Every deployment unit is a unique cell in this matrix. Each cell is one Terraform root, one state file, and one OIDC credential.

Concretely, this generates a list like:

tenant-a  × uksouth     × prod × resource-groups      → 1 stack
tenant-a × uksouth × prod × managed-identities → 1 stack
tenant-a × uksouth × prod × networking → 1 stack
tenant-a × uksouth × prod × workloads → 1 stack
tenant-a × eastus × prod × resource-groups → 1 stack
tenant-a × eastus × prod × networking → 1 stack
tenant-b × westeurope × prod × resource-groups → 1 stack
...

Each row is a completely independent deployment with its own backend, provider, and credential.

Repository structure

I keep the structure flat. Stack folders are named with -- delimiters so they're machine-parseable without path traversal. No deep nesting, no environment subdirectories.

infra/
├── _modules/ # Shared modules — no state, no providers
│ ├── resource-group/
│ │ ├── main.tf
│ │ ├── variables.tf
│ │ └── outputs.tf
│ ├── managed-identity/
│ ├── vnet/
│ └── subnet/

├── _config/
│ └── subscriptions.yaml # 🔑 Single source of truth

├── stacks/ # One folder = one Terraform root = one state
│ ├── tenant-a--uksouth--prod--resource-groups/
│ │ ├── main.tf # What resources
│ │ ├── providers.tf # Empty skeleton — vars injected by CI
│ │ ├── backend.tf # Empty block — config injected at init
│ │ ├── variables.tf
│ │ └── terraform.tfvars # Non-secret defaults only
│ │
│ ├── tenant-a--uksouth--prod--managed-identities/
│ ├── tenant-a--uksouth--prod--networking/
│ ├── tenant-a--uksouth--prod--workloads/
│ ├── tenant-a--eastus--prod--resource-groups/
│ ├── tenant-a--eastus--prod--networking/
│ ├── tenant-b--westeurope--prod--resource-groups/
│ └── ...

└── .github/
└── workflows/
├── _tf-deploy.yaml # Reusable workflow (never edited)
└── dispatch.yaml # Matrix generator (reads subscriptions.yaml)

State isolation strategy

The rule I don't bend on: the storage account for a subscription's state lives in that subscription. The UAMI that deploys into uksouth-prod has Storage Blob Data Contributor only on satfstateuksouthprod. It cannot reach satfstateeastusprod at all.

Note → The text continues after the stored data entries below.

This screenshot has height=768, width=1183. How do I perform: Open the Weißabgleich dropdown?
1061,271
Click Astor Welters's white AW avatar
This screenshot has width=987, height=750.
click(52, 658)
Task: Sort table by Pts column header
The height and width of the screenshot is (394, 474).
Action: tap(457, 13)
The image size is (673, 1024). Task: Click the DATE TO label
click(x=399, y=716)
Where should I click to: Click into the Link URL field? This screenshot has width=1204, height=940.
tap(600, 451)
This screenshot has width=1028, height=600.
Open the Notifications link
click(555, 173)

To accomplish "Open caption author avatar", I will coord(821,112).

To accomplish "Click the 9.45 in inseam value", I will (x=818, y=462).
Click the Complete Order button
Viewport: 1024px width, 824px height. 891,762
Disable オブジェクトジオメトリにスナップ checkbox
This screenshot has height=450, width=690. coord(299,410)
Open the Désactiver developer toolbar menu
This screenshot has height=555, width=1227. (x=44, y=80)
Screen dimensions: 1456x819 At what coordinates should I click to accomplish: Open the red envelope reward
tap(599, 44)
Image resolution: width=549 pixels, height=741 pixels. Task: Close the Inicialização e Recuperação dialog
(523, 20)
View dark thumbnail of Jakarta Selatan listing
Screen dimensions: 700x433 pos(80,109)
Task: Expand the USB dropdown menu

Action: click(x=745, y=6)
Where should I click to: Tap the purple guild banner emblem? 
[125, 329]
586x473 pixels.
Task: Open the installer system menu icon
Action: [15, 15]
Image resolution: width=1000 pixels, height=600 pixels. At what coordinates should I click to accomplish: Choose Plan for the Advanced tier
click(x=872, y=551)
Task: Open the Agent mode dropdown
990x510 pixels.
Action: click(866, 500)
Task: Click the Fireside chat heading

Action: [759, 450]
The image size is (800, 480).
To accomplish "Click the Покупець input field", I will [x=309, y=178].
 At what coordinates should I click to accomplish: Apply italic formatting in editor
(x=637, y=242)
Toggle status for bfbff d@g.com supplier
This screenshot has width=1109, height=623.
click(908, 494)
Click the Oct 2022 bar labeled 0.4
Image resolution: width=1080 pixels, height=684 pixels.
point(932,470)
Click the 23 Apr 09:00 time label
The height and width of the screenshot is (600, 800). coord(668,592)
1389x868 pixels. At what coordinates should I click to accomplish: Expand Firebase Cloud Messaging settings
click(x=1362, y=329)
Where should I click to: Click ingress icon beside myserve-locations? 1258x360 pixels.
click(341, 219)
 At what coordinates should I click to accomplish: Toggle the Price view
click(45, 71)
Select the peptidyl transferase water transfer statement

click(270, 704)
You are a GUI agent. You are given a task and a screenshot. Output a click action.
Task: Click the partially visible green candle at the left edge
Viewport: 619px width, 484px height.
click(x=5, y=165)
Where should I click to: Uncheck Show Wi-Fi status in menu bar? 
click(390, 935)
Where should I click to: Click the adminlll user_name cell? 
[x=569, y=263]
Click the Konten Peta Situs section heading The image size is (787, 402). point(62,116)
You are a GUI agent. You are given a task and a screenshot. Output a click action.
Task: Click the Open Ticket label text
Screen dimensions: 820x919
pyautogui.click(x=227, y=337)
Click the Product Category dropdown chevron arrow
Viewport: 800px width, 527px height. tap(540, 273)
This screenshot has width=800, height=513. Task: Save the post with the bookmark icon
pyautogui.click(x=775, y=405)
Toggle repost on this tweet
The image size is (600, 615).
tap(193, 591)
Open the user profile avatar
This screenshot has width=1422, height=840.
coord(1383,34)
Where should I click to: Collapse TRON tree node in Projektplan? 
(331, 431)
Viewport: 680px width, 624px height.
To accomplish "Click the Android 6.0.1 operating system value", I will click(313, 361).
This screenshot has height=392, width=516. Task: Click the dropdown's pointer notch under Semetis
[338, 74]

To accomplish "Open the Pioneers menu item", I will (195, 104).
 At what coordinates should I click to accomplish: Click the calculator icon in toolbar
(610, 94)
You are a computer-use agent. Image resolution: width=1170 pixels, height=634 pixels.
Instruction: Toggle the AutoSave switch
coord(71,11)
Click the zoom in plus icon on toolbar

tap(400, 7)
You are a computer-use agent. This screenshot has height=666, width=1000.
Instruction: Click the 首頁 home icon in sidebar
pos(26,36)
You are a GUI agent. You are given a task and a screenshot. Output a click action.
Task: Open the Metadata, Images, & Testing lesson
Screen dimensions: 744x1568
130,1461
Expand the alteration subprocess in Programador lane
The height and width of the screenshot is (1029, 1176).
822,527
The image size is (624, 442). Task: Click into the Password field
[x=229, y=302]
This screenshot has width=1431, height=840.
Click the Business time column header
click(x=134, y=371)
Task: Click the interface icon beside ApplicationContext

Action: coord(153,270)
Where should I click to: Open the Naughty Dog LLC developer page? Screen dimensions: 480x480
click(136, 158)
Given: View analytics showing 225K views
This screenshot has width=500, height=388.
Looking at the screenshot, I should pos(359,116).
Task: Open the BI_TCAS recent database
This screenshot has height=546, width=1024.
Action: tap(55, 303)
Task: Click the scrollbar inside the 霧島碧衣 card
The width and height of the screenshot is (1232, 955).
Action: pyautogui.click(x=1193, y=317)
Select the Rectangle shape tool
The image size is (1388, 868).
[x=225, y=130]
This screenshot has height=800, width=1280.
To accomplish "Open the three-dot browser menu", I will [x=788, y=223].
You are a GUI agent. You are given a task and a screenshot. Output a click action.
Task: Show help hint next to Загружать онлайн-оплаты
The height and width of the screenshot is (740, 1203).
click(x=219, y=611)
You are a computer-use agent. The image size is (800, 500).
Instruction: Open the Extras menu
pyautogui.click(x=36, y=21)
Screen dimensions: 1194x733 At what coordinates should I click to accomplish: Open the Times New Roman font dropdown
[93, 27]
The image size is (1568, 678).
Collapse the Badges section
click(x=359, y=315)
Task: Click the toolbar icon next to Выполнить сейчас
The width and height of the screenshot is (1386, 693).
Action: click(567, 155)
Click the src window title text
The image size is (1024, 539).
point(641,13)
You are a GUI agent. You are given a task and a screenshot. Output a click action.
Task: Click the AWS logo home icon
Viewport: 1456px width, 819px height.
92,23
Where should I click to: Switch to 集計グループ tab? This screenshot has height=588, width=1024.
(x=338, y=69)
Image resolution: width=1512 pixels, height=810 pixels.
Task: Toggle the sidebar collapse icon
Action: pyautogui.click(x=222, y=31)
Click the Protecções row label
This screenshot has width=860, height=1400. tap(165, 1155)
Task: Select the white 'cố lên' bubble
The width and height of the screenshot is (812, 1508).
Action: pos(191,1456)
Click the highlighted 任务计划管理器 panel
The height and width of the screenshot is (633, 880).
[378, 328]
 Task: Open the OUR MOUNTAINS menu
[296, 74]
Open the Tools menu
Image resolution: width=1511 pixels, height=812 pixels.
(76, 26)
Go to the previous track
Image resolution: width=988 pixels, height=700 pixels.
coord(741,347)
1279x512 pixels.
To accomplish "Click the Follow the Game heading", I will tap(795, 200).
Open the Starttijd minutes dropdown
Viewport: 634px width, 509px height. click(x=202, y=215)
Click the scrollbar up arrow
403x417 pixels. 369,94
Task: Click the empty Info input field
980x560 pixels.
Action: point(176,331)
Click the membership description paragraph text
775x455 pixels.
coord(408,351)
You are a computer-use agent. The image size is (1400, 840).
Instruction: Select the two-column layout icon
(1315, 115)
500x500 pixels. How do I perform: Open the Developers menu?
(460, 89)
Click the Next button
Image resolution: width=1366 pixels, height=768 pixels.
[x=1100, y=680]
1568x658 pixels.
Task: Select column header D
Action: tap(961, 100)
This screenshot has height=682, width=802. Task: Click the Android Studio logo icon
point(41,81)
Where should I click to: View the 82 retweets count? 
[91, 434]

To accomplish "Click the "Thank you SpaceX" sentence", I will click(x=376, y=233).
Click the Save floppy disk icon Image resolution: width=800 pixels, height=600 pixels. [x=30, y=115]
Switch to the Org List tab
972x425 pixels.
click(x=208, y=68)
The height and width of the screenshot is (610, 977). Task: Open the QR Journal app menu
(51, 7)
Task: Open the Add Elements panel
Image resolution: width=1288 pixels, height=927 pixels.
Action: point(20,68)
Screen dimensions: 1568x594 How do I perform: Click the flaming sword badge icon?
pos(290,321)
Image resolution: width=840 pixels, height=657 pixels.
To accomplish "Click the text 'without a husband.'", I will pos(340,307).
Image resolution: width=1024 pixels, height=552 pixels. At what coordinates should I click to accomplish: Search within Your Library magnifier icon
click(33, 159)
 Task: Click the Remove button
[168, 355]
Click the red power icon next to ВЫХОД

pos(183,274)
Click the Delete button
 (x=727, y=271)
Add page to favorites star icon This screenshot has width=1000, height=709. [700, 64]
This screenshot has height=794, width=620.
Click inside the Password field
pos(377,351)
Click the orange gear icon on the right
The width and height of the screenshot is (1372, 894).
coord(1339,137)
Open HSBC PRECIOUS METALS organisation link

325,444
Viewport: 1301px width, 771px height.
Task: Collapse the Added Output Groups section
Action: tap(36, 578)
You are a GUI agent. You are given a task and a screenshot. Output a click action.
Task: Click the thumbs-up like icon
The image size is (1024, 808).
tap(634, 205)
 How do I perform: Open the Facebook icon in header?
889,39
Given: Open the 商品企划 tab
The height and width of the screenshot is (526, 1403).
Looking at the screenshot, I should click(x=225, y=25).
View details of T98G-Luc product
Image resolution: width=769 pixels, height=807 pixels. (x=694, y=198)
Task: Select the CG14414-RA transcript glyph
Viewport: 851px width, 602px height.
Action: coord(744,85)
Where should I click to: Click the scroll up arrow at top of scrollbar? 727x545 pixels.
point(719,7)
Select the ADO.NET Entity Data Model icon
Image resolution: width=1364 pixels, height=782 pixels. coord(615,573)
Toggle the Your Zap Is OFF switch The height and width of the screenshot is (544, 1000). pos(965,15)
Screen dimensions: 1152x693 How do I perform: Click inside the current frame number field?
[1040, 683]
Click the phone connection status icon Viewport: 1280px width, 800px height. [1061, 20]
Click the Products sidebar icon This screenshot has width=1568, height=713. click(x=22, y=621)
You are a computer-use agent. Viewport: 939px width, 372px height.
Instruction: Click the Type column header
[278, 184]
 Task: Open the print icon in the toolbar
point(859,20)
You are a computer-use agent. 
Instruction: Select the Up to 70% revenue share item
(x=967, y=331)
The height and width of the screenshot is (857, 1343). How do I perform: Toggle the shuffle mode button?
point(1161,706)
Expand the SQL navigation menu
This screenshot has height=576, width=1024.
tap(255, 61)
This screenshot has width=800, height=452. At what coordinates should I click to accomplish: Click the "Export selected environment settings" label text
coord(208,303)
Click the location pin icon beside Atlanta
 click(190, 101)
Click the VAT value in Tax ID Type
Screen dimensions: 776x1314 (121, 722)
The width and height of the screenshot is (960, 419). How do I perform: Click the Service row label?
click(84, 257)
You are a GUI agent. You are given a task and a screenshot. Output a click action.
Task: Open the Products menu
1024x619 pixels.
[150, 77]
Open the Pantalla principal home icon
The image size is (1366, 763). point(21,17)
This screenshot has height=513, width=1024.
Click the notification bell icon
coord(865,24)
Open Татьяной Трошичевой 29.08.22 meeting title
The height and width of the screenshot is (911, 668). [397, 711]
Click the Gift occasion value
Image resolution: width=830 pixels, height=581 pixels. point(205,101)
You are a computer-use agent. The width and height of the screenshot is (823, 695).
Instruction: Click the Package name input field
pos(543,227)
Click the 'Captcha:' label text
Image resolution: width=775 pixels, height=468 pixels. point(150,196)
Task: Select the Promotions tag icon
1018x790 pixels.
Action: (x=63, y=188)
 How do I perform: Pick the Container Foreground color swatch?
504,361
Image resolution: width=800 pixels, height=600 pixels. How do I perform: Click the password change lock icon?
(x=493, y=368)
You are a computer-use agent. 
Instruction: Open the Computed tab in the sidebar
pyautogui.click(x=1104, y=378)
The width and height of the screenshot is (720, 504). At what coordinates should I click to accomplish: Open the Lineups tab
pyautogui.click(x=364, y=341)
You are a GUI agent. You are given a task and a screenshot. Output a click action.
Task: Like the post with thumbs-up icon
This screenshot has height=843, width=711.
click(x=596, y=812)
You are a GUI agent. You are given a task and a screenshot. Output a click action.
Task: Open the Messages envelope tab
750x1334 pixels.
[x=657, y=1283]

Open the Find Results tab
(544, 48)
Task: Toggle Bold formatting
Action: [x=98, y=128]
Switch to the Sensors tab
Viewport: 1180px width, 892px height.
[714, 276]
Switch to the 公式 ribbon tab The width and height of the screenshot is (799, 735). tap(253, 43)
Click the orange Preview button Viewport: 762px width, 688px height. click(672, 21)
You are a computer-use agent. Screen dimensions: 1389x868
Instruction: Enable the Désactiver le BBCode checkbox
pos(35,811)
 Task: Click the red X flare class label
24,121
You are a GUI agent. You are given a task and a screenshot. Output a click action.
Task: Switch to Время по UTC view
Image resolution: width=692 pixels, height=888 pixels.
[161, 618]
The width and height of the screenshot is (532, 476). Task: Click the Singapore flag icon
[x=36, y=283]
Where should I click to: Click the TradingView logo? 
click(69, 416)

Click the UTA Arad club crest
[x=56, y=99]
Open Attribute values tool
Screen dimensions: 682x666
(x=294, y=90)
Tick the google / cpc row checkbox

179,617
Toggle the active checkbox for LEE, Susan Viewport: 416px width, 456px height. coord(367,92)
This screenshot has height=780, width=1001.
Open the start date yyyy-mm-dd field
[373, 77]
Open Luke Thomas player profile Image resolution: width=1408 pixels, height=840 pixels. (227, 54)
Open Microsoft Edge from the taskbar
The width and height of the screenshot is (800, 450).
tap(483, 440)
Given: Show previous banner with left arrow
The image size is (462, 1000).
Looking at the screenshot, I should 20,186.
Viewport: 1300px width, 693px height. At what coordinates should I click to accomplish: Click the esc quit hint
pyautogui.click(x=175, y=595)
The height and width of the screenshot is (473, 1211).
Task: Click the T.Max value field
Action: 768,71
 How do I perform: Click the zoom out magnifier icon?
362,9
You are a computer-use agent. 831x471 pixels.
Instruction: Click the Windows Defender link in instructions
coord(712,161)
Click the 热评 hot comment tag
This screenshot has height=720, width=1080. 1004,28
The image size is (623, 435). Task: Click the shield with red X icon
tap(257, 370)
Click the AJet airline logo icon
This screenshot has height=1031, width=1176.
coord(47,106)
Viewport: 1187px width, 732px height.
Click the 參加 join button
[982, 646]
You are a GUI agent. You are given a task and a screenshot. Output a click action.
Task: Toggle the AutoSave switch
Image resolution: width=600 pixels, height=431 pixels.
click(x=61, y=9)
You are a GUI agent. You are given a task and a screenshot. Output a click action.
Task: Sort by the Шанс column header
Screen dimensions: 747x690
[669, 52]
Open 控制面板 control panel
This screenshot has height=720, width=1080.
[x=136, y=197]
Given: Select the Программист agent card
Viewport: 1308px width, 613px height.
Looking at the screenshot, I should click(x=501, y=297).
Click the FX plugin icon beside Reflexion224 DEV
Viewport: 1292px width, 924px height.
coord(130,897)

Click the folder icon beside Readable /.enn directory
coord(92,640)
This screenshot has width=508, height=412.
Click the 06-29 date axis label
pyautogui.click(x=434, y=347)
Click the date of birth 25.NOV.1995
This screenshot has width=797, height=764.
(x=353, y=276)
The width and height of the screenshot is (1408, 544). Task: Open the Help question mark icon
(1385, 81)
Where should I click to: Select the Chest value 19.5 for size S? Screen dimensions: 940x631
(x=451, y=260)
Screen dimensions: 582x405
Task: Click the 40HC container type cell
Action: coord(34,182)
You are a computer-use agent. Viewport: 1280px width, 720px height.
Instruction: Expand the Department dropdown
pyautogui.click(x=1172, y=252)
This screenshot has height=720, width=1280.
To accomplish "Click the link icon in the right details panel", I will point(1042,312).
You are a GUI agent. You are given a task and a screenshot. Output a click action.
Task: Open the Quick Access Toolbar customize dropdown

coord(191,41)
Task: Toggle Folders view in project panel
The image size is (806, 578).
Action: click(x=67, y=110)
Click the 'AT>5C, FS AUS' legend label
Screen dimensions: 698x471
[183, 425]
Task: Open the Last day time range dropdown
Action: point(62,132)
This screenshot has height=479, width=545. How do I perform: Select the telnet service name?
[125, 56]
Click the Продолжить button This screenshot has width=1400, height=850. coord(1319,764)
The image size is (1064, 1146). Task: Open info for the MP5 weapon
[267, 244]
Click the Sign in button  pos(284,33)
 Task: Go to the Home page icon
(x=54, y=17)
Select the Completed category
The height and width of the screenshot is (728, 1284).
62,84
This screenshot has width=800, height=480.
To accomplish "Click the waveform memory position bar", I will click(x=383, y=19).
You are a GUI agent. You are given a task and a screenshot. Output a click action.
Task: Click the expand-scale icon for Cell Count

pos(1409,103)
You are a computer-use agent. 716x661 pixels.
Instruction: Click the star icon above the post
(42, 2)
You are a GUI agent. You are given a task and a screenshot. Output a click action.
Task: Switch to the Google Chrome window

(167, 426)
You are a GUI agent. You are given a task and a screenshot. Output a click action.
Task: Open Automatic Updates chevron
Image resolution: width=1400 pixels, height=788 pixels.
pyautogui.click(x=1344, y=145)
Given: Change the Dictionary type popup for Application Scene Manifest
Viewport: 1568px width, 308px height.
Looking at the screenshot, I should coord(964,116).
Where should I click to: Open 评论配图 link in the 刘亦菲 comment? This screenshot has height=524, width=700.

Provider and authentication strategy

Provider configuration per stack

Every stack has an identical, credential-free provider skeleton. Nothing is hardcoded. The ARM_* environment variables are injected by CI at runtime.

# stacks/tenant-a--uksouth--prod--networking/providers.tf
terraform {
required_providers {
azurerm = { source = "hashicorp/azurerm", version = "~> 3.0" }
}
}

# Nothing hardcoded — ARM_* env vars injected by CI
provider "azurerm" {
features {}
use_oidc = true
}

The backend file is intentionally empty. The backend config is injected with -backend-config flags at terraform init time.

# stacks/tenant-a--uksouth--prod--networking/backend.tf
terraform {
backend "azurerm" {}
}

OIDC credential flow

The token lifecycle is scoped to the job. When the job ends, the token expires. There are no stored secrets anywhere in this flow.

One UAMI per subscription

Each GitHub environment maps to exactly one UAMI via a federated credential. The UAMI's role assignments are scoped to a single subscription.

Source of truth: subscriptions.yaml

This is the only file I touch to add a tenant, region, or environment. CI reads it and generates the entire deployment matrix. Adding a new region means adding one entry here. Done.

# infra/_config/subscriptions.yaml
subscriptions:
- id: tenant-a--uksouth--prod
tenant_id: "aaaaaaaa-bbbb-cccc-dddd-eeeeeeeeeeee"
subscription_id: "11111111-2222-3333-4444-555555555555"
region: uksouth
environment: prod
client_id: "uami-client-id-uksouth-prod"
backend_sa: "satfstateuksouthprod"
backend_rg: "rg-tfstate-uksouthprod"
concerns:
- resource-groups
- managed-identities
- networking
- workloads

- id: tenant-a--eastus--prod
tenant_id: "aaaaaaaa-bbbb-cccc-dddd-eeeeeeeeeeee"
subscription_id: "22222222-3333-4444-5555-666666666666"
region: eastus
environment: prod
client_id: "uami-client-id-eastus-prod"
backend_sa: "satfstateeastusprod"
backend_rg: "rg-tfstate-eastusprod"
concerns:
- resource-groups
- networking

- id: tenant-b--westeurope--prod
tenant_id: "ffffffff-gggg-hhhh-iiii-jjjjjjjjjjjj"
subscription_id: "33333333-4444-5555-6666-777777777777"
region: westeurope
environment: prod
client_id: "uami-client-id-we-prod"
backend_sa: "satfstateweprod"
backend_rg: "rg-tfstate-weprod"
concerns:
- resource-groups
- networking
- workloads

GitHub Actions pipeline

Overall pipeline architecture

I cap parallel jobs at 20. That's the point where ARM API throttling becomes a problem across multiple subscriptions simultaneously. I've hit it.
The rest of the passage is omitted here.